■ What needs to be done
Would you return every entry below without a single difference?

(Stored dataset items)
____________________

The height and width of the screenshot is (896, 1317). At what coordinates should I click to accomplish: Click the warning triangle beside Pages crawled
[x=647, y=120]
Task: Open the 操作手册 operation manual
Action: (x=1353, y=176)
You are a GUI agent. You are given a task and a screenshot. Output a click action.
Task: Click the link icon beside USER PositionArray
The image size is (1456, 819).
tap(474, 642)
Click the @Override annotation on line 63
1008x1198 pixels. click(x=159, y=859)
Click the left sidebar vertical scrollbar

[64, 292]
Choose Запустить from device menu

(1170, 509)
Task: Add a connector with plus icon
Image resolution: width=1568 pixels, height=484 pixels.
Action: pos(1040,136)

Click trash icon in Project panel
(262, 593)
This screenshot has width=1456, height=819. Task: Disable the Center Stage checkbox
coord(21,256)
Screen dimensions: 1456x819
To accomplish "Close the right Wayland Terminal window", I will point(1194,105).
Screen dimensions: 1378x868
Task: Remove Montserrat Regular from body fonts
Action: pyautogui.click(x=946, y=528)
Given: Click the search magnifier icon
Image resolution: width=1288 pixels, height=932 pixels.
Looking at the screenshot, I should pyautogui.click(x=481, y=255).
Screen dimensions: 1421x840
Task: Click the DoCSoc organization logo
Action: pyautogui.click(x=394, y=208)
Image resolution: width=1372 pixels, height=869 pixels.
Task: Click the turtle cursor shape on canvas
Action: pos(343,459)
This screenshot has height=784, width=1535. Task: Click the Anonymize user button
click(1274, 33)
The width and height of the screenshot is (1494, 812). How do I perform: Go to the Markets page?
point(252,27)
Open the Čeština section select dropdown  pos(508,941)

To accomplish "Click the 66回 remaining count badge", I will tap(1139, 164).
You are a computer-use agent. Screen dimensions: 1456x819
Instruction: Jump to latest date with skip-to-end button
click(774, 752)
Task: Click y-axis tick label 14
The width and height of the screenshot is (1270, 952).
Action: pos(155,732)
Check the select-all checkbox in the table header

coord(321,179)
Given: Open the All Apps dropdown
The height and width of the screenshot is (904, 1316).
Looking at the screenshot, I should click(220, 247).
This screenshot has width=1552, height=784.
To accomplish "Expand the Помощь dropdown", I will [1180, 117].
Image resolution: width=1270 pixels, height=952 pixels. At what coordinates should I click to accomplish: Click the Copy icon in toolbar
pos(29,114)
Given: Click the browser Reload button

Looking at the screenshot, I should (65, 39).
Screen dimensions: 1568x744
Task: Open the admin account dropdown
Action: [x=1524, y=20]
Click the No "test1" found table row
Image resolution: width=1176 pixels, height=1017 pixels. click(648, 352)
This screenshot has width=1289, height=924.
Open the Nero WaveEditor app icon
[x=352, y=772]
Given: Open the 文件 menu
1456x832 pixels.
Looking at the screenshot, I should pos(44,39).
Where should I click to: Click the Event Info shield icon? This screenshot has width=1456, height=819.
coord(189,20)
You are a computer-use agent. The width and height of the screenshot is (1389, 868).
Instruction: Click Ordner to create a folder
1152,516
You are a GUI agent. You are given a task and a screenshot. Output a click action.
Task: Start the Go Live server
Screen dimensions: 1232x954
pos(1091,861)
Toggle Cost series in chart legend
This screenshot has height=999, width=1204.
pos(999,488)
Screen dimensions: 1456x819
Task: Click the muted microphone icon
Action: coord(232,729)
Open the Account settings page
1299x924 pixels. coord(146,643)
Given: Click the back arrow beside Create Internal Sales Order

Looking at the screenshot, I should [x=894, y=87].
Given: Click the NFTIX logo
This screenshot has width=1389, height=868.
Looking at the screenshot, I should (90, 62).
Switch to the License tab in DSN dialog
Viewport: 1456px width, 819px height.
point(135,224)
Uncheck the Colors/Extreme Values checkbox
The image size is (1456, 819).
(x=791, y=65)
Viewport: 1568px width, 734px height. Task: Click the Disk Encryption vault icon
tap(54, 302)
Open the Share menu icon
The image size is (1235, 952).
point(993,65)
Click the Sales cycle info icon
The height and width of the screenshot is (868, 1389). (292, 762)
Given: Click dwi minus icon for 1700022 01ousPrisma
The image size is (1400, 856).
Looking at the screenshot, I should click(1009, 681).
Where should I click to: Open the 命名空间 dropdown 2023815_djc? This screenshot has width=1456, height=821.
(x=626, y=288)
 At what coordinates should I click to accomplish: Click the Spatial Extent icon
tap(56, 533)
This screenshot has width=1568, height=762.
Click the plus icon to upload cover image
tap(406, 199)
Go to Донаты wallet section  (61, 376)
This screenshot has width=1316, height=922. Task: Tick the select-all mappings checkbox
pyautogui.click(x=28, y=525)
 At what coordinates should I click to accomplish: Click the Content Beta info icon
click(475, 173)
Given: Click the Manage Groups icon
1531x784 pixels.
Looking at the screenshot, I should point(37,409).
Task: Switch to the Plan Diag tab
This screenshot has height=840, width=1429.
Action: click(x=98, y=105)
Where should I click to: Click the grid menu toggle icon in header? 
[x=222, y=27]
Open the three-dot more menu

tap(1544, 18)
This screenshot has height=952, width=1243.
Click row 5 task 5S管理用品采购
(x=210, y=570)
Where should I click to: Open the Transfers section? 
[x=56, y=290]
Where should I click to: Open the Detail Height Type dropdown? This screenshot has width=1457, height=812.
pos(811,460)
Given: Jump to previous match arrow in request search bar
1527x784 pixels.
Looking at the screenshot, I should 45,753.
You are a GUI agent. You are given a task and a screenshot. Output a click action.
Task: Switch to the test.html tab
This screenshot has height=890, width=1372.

____________________

■ Your response
The height and width of the screenshot is (896, 1317). At what coordinates should I click to accomplish: Click the warning triangle beside Pages crawled
[x=647, y=120]
Task: Open the 操作手册 operation manual
Action: (x=1353, y=176)
You are a GUI agent. You are given a task and a screenshot. Output a click action.
Task: Click the link icon beside USER PositionArray
The image size is (1456, 819).
tap(474, 642)
Click the @Override annotation on line 63
1008x1198 pixels. click(x=159, y=859)
Click the left sidebar vertical scrollbar

[64, 292]
Choose Запустить from device menu

(1170, 509)
Task: Add a connector with plus icon
Image resolution: width=1568 pixels, height=484 pixels.
Action: pos(1040,136)

Click trash icon in Project panel
(262, 593)
This screenshot has width=1456, height=819. Task: Disable the Center Stage checkbox
coord(21,256)
Screen dimensions: 1456x819
To accomplish "Close the right Wayland Terminal window", I will point(1194,105).
Screen dimensions: 1378x868
Task: Remove Montserrat Regular from body fonts
Action: pyautogui.click(x=946, y=528)
Given: Click the search magnifier icon
Image resolution: width=1288 pixels, height=932 pixels.
Looking at the screenshot, I should pyautogui.click(x=481, y=255).
Screen dimensions: 1421x840
Task: Click the DoCSoc organization logo
Action: pyautogui.click(x=394, y=208)
Image resolution: width=1372 pixels, height=869 pixels.
Task: Click the turtle cursor shape on canvas
Action: pos(343,459)
This screenshot has height=784, width=1535. Task: Click the Anonymize user button
click(1274, 33)
The width and height of the screenshot is (1494, 812). How do I perform: Go to the Markets page?
point(252,27)
Open the Čeština section select dropdown  pos(508,941)

To accomplish "Click the 66回 remaining count badge", I will tap(1139, 164).
You are a computer-use agent. Screen dimensions: 1456x819
Instruction: Jump to latest date with skip-to-end button
click(774, 752)
Task: Click y-axis tick label 14
The width and height of the screenshot is (1270, 952).
Action: pos(155,732)
Check the select-all checkbox in the table header

coord(321,179)
Given: Open the All Apps dropdown
The height and width of the screenshot is (904, 1316).
Looking at the screenshot, I should click(220, 247).
This screenshot has width=1552, height=784.
To accomplish "Expand the Помощь dropdown", I will [1180, 117].
Image resolution: width=1270 pixels, height=952 pixels. At what coordinates should I click to accomplish: Click the Copy icon in toolbar
pos(29,114)
Given: Click the browser Reload button

Looking at the screenshot, I should (65, 39).
Screen dimensions: 1568x744
Task: Open the admin account dropdown
Action: [x=1524, y=20]
Click the No "test1" found table row
Image resolution: width=1176 pixels, height=1017 pixels. click(648, 352)
This screenshot has width=1289, height=924.
Open the Nero WaveEditor app icon
[x=352, y=772]
Given: Open the 文件 menu
1456x832 pixels.
Looking at the screenshot, I should pos(44,39).
Where should I click to: Click the Event Info shield icon? This screenshot has width=1456, height=819.
coord(189,20)
You are a computer-use agent. The width and height of the screenshot is (1389, 868).
Instruction: Click Ordner to create a folder
1152,516
You are a GUI agent. You are given a task and a screenshot. Output a click action.
Task: Start the Go Live server
Screen dimensions: 1232x954
pos(1091,861)
Toggle Cost series in chart legend
This screenshot has height=999, width=1204.
pos(999,488)
Screen dimensions: 1456x819
Task: Click the muted microphone icon
Action: coord(232,729)
Open the Account settings page
1299x924 pixels. coord(146,643)
Given: Click the back arrow beside Create Internal Sales Order

Looking at the screenshot, I should [x=894, y=87].
Given: Click the NFTIX logo
This screenshot has width=1389, height=868.
Looking at the screenshot, I should (90, 62).
Switch to the License tab in DSN dialog
Viewport: 1456px width, 819px height.
point(135,224)
Uncheck the Colors/Extreme Values checkbox
The image size is (1456, 819).
(x=791, y=65)
Viewport: 1568px width, 734px height. Task: Click the Disk Encryption vault icon
tap(54, 302)
Open the Share menu icon
The image size is (1235, 952).
point(993,65)
Click the Sales cycle info icon
The height and width of the screenshot is (868, 1389). (292, 762)
Given: Click dwi minus icon for 1700022 01ousPrisma
The image size is (1400, 856).
Looking at the screenshot, I should click(1009, 681).
Where should I click to: Open the 命名空间 dropdown 2023815_djc? This screenshot has width=1456, height=821.
(x=626, y=288)
 At what coordinates should I click to accomplish: Click the Spatial Extent icon
tap(56, 533)
This screenshot has width=1568, height=762.
Click the plus icon to upload cover image
tap(406, 199)
Go to Донаты wallet section  (61, 376)
This screenshot has width=1316, height=922. Task: Tick the select-all mappings checkbox
pyautogui.click(x=28, y=525)
 At what coordinates should I click to accomplish: Click the Content Beta info icon
click(475, 173)
Given: Click the Manage Groups icon
1531x784 pixels.
Looking at the screenshot, I should point(37,409).
Task: Switch to the Plan Diag tab
This screenshot has height=840, width=1429.
Action: click(x=98, y=105)
Where should I click to: Click the grid menu toggle icon in header? 
[x=222, y=27]
Open the three-dot more menu

tap(1544, 18)
This screenshot has height=952, width=1243.
Click row 5 task 5S管理用品采购
(x=210, y=570)
Where should I click to: Open the Transfers section? 
[x=56, y=290]
Where should I click to: Open the Detail Height Type dropdown? This screenshot has width=1457, height=812.
pos(811,460)
Given: Jump to previous match arrow in request search bar
1527x784 pixels.
Looking at the screenshot, I should 45,753.
You are a GUI agent. You are given a task and a screenshot. Output a click action.
Task: Switch to the test.html tab
This screenshot has height=890, width=1372.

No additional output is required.